Given problem
Rewrite the material below as a JSON list of strings, one string per line and no entries for blank lines. Leave the pictures out of the answer.

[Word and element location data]

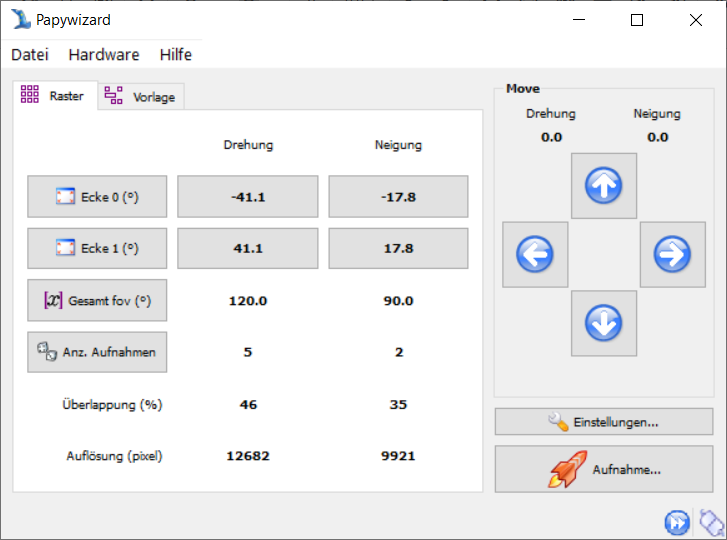Click the Anz. Aufnahmen button
Image resolution: width=727 pixels, height=540 pixels.
pyautogui.click(x=97, y=352)
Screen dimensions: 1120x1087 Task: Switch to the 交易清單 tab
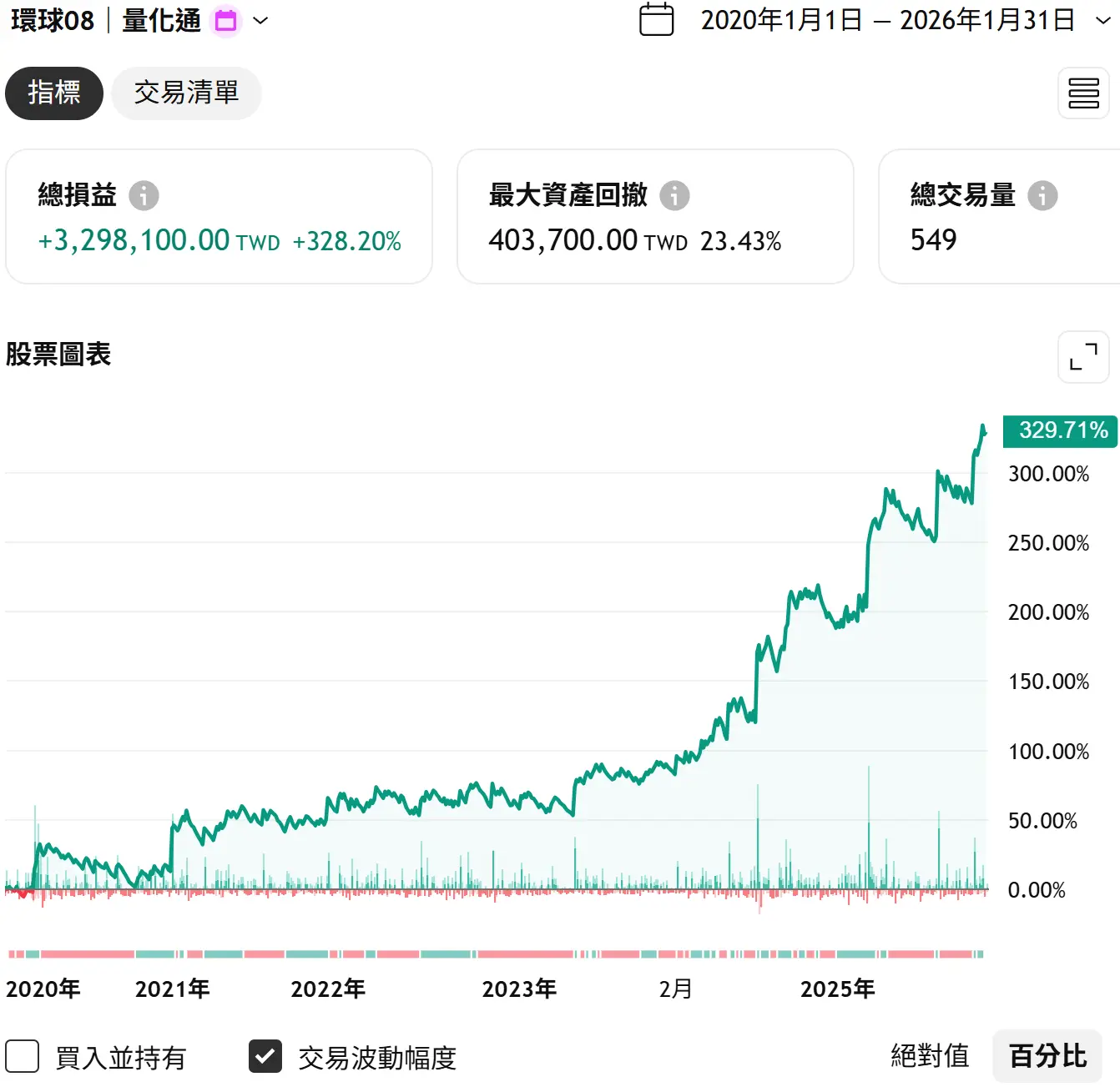coord(186,93)
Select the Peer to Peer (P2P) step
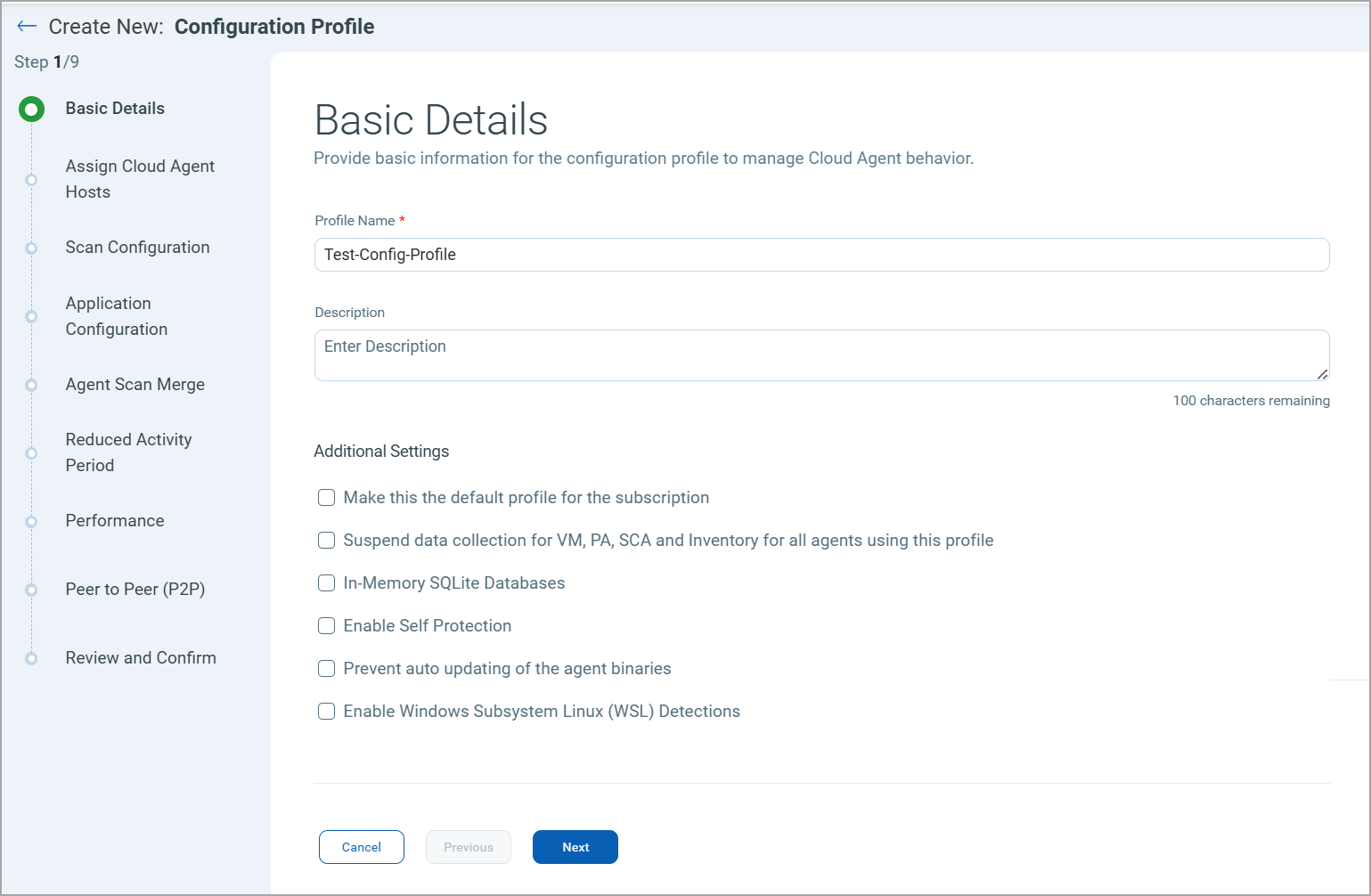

In response
[
  "Click the Anz. Aufnahmen button",
  "Image resolution: width=727 pixels, height=540 pixels.",
  "pyautogui.click(x=97, y=352)",
  "Screen dimensions: 1120x1087 Task: Switch to the 交易清單 tab",
  "coord(186,93)",
  "Select the Peer to Peer (P2P) step"
]